Like the rest of us Mrs. Gandhi was mortal. And in view of her critical role in India’s political life it was legitimate for a great power with interest to protect and promote in this country to commission a study which would cover the likely consequences of her departure from the scene and for a serious student of India to undertake such a study. That Mrs. Gandhi was not all that old and was in excellent health is beside the point. There was of course no obvious reason to assume that she was about to die. But Prof. Hardgrave does not make any such assumption. He only discusses what could happen if she were to die suddenly. That Mrs. Gandhi herself talked of threats to her life for years is equally relevant. The study does not assume that she could be assassinated as she in fact has been. It is clear beyond doubt that the study was undertaken long before developments in Punjab took a dangerous turn early this year culminating in the army’s entry into the Golden Temple in the first week of June. It is also reasonably certain that it was in the press long before June. It cannot therefore be argued that the state department has had any particular motive in declassifying the study and allowing it to be published.

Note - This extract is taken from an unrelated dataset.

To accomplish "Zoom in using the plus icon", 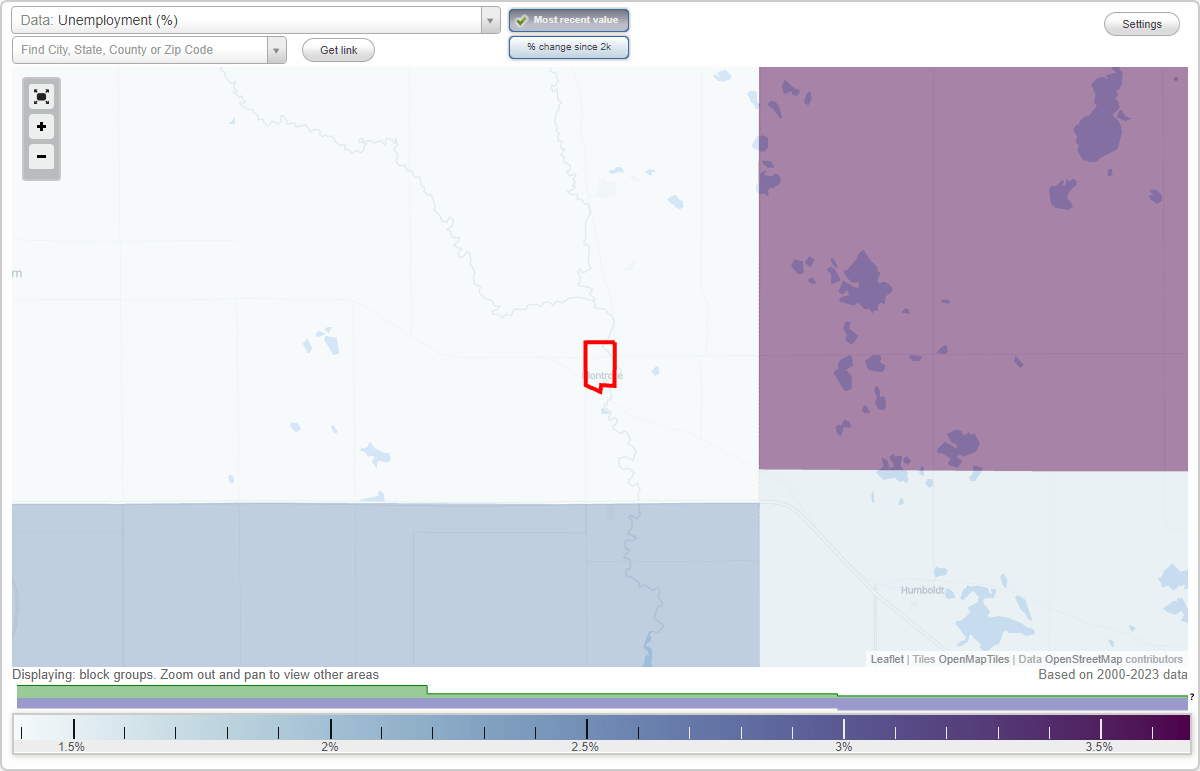I will [x=41, y=127].
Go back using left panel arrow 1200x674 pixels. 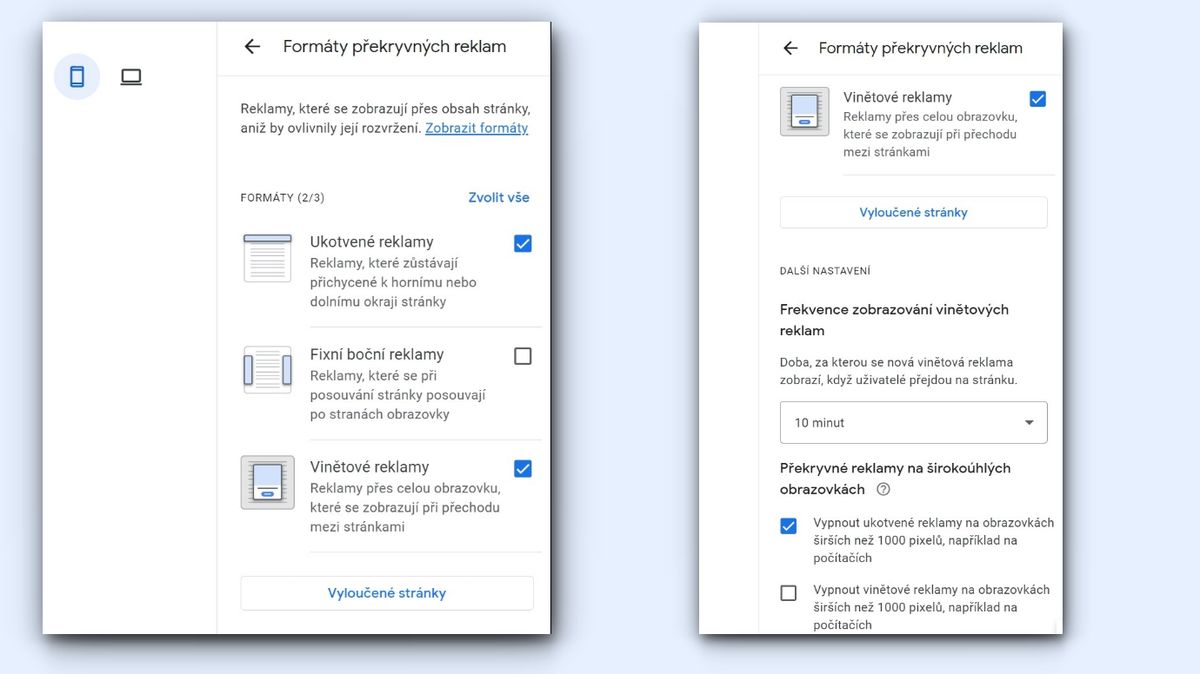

The relevant portion of the study betrays an extraordinary lack of understanding of the Congress party. It is not a case of being wise after the event to argue that one had to be a novice to believe that anyone other than Mr. Rajiv Gandhi could have succeeded Mrs. Gandhi in the kind of contingency which is the subject matter of the study. This assessment is not based on the grief and the concern which her death – in any circumstance – was bound to provoke. It is also not based on the sympathy which her assassination was bound to produce for her son. The Congress party could not have agreed on anyone else, especially on the eve of elections to the Lok Sabha. Indeed, if, for some reason, it had not been decided within hours of Mrs. Gandhi’s assassination to do away with the previous practice of swearing in the senior-most minister as an interim Prime Minister, the inability of the party to agree on even a temporary incumbent of that office would have become public. In fact such a debate had already started in those few brief hours when President Zail Singh had not returned to New Delhi from Mauritius. While some held that Mr. Pranab Mukherjee should take over as pro tem Prime Minister since he used to preside over cabinet meetings in Mrs. Gandhi’s absence abroad in recent years, others held that Mr. PV Narasimha Rao was the senior-most minister by virtue of being union home minister. Needless to add, neither was willing to step in and incur the displeasure of the party. It is equally unnecessary to add that the party could not have gone to the polls under the leadership of either of them or anyone else other than Mr. Rajiv Gandhi. There are genuine differences of opinion on whether Mrs. Gandhi had deliberately reduced the party to such a state where only her son could succeed her, or whether this was an unavoidable development after the two splits in the Congress – in 1969 and 1978. But the fact is indisputable that once Mr. Rajiv Gandhi had joined politics, he was her inevitable successor. It is surprising that a serious student of Indian affairs should have harked back to 1964 (Mr. Nehru’s death) or 1966 (Mr. Lal Bahadur Shastri’s death) when the Congress was a very different kind of party.